Tired of the ghettoized military, Rudolph deliberately smoked marijuana to get kicked out of the service and started his life as a revolutionary. Rudolph was familiar with the pro-white Christian Identity Movement, but chose to wage his terror campaign as a militant pro-life anti-abortionist. While abortion itself is not necessarily anti-white, there is a logic to Rudolph’s choice of targets. The pro-life movement is misdirected white identity politics. Additionally, the advances of sexual deviance more generally, of which abortion is just a part, is an outgrowth of the Civil Rights Act’s implied legalisms.
Had Rudolph served in a segregated military, he would have been a great Special Forces Operator and quite useful after 2001. There would have been no bombing, and Richard Jewell would have gone on to have an ordinary career in law enforcement. In the end, the 1996 Centennial Park Bombing should serve as a terrible warning.
The city “too busy to hate” is in fact filled with hate and busy with dysfunction. The FBI’s focus on “civil rights” puts a terrible burden on the outlook of its agents, and takes away from institutional clarity more generally.

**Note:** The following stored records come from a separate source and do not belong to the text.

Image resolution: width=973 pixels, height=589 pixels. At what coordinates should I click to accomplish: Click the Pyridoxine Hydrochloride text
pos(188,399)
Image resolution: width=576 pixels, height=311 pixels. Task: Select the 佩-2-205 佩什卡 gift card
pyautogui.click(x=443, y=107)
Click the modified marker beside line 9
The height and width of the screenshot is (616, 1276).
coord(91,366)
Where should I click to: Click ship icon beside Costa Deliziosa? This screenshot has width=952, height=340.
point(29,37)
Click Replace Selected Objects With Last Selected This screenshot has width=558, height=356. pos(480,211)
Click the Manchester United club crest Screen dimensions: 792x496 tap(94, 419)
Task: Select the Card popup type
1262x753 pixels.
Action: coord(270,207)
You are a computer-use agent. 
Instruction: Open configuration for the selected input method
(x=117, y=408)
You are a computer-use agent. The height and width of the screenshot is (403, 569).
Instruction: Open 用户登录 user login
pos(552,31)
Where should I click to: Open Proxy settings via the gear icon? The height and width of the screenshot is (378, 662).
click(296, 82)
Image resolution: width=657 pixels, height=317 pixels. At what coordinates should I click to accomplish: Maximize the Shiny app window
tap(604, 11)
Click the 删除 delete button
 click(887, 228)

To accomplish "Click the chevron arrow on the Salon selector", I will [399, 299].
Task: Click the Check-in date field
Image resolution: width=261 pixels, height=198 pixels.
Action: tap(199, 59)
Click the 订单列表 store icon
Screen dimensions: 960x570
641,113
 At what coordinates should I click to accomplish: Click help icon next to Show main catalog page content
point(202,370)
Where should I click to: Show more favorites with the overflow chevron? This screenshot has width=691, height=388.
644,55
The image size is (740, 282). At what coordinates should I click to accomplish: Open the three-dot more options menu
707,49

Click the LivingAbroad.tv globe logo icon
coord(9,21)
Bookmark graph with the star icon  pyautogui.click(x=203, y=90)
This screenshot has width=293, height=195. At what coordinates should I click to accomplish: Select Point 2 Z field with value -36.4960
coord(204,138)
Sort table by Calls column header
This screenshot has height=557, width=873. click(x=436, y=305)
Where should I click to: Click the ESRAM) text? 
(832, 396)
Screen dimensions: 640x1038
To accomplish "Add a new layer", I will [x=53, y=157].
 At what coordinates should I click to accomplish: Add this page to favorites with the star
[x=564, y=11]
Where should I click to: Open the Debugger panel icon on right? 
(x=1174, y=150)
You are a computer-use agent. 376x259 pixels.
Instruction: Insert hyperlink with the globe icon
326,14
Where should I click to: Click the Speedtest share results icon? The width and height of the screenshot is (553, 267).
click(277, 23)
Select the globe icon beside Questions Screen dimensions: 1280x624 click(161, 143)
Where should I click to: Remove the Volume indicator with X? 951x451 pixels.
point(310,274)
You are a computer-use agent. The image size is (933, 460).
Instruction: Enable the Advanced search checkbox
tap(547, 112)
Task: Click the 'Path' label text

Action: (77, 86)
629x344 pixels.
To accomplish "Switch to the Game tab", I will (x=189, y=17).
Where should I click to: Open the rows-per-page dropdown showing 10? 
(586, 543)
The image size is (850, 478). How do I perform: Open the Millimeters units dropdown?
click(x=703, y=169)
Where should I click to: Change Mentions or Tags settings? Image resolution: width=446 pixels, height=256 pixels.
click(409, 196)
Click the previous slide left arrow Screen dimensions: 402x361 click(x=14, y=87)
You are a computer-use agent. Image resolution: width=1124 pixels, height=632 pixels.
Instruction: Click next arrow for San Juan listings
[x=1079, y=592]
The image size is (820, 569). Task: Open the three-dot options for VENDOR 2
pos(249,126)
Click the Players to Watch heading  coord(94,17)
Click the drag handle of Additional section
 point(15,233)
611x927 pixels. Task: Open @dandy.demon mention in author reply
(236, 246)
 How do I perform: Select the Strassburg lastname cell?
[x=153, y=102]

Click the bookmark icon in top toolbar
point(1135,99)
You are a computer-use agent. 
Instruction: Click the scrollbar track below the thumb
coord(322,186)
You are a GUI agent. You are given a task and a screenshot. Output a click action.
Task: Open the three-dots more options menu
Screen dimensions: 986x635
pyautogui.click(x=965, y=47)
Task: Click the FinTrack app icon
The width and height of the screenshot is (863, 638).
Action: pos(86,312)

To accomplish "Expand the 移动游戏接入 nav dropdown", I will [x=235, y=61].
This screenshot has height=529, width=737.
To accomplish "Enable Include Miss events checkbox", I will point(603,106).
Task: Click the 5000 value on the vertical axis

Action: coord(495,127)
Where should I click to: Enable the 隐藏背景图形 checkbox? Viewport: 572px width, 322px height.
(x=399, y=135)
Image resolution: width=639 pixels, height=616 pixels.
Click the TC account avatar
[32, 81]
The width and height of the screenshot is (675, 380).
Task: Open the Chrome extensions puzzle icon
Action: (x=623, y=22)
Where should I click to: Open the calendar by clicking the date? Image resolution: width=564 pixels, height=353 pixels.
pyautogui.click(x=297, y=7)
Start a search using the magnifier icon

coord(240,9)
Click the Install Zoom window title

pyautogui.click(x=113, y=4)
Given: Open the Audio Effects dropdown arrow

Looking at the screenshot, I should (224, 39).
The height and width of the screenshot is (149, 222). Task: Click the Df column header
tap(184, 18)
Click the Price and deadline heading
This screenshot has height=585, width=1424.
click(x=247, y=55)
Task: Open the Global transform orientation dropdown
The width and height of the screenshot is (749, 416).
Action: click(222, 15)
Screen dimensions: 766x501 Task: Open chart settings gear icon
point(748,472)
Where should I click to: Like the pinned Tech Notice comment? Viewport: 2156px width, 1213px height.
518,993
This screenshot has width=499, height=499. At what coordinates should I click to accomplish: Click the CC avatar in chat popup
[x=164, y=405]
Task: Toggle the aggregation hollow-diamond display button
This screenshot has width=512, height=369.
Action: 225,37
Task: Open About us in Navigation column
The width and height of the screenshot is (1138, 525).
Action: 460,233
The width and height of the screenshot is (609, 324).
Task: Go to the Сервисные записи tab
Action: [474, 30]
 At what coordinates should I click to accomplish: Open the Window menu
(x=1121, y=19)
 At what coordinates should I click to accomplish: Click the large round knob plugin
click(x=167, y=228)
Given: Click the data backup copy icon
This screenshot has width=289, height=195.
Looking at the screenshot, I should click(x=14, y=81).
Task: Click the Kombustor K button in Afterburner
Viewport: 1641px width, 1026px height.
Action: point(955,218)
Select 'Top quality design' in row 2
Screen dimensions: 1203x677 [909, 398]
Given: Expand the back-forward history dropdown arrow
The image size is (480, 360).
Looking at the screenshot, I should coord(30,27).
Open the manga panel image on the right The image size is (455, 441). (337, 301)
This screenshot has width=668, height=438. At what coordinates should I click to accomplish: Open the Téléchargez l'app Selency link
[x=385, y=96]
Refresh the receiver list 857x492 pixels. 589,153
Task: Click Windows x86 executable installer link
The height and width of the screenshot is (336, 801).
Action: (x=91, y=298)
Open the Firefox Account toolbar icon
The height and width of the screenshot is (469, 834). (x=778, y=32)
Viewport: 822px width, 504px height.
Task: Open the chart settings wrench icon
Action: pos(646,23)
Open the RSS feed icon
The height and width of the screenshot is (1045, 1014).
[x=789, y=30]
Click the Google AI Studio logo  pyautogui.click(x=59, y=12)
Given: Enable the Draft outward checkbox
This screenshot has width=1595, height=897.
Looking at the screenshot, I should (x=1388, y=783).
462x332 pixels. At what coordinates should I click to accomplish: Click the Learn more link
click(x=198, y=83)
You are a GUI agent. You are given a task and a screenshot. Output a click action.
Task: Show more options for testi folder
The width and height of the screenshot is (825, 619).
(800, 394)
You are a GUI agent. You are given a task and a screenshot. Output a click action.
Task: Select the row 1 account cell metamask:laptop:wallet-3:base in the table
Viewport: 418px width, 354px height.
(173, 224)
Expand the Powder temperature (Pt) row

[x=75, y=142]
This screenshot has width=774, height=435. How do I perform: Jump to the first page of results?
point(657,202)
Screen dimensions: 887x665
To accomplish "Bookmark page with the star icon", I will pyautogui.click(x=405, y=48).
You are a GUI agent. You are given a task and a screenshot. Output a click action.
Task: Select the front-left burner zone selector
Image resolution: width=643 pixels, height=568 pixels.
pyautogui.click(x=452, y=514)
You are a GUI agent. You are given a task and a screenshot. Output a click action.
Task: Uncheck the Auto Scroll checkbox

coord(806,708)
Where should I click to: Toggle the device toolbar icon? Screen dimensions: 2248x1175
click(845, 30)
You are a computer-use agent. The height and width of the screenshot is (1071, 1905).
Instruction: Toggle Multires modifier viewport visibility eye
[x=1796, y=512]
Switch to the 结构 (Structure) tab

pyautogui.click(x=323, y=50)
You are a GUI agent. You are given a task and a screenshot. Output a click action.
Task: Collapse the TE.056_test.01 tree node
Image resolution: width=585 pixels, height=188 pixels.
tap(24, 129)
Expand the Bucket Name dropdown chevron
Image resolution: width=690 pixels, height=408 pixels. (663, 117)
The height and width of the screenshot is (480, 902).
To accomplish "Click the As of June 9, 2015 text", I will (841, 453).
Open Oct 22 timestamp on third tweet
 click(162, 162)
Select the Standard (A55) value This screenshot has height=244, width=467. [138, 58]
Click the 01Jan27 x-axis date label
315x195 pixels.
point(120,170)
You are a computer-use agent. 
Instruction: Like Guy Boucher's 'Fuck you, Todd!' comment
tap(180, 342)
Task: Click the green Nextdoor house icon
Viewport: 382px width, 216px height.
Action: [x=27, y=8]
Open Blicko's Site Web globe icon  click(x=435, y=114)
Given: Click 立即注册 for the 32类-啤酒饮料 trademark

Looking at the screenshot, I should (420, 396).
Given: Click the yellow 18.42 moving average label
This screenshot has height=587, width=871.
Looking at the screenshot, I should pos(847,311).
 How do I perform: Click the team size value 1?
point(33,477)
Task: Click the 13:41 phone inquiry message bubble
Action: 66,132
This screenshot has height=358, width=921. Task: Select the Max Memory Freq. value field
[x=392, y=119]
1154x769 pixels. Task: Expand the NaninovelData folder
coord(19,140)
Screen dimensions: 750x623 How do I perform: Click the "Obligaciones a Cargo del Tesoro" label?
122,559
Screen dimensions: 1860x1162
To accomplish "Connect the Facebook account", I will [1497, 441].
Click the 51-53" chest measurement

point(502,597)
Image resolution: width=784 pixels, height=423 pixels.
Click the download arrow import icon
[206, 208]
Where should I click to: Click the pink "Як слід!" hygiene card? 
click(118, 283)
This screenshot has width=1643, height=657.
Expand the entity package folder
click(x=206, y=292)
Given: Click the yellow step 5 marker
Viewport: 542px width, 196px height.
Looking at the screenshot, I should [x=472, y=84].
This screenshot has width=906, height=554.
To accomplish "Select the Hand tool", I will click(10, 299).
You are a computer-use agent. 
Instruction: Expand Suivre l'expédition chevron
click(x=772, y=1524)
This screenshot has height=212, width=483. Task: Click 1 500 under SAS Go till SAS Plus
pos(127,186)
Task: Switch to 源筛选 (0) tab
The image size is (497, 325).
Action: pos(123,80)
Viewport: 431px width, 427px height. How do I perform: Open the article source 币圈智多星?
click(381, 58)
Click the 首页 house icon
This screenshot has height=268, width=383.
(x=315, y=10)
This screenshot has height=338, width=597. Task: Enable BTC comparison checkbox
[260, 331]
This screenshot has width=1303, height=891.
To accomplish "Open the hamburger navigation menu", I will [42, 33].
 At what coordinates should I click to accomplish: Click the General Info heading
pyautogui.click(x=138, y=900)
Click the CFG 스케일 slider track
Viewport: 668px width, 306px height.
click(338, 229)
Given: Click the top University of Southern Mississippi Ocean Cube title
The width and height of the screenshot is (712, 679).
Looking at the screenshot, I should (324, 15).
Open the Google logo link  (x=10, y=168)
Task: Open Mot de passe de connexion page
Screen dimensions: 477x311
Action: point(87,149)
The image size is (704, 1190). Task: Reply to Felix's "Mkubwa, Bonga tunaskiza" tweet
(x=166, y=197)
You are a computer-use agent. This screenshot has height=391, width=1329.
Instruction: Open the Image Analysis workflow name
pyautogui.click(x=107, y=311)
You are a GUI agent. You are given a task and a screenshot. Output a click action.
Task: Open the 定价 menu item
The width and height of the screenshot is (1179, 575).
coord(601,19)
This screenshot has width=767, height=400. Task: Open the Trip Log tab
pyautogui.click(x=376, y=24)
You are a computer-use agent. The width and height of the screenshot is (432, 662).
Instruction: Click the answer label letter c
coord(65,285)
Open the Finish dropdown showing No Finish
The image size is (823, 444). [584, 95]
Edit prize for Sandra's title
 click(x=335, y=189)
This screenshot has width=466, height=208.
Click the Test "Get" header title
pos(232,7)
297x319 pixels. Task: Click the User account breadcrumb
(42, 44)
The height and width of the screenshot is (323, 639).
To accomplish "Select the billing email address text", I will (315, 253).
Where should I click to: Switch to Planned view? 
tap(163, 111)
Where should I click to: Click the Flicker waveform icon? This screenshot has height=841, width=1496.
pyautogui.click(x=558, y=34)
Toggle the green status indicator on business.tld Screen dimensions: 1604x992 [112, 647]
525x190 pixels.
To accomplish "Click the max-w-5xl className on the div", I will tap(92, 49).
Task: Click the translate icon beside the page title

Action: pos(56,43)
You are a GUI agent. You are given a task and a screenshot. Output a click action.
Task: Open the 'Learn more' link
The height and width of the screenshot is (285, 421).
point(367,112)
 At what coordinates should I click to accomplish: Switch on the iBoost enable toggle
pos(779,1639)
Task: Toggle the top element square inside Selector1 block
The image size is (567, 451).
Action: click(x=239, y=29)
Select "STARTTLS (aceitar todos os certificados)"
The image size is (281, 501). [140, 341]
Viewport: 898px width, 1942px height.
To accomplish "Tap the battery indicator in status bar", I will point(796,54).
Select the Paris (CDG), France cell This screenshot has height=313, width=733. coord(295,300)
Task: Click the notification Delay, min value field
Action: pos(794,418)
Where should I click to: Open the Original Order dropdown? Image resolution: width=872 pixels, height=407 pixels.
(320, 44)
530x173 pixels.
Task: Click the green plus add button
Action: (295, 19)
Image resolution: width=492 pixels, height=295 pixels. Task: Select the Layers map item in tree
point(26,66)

And most importantly, as Richard Jewell’s virtues were used against him by the pro-“civil rights” establishment, so too are white America’s virtues used against all of us.
 I am unable to confirm that there was a Nazi Party headquarters in New Orleans between 1932 and 1941 and that it was “50 Yards” from Mayor Young’s childhood home. I suspect the story is a false memory.
 Alexander, Kent and Salwen, Kevin. The Suspect: An Olympic Bombing, the FBI, the Media, and Richard Jewell, the Man Caught in the Middle. Harry N. Abrams, 2019. Kindle edition. Loc. 1729
 There was a great deal of white frustration in 1996. NAFTA’s negative impacts were clearly felt by 1996 while at the same time, ominously, the FDA approved OxyContin.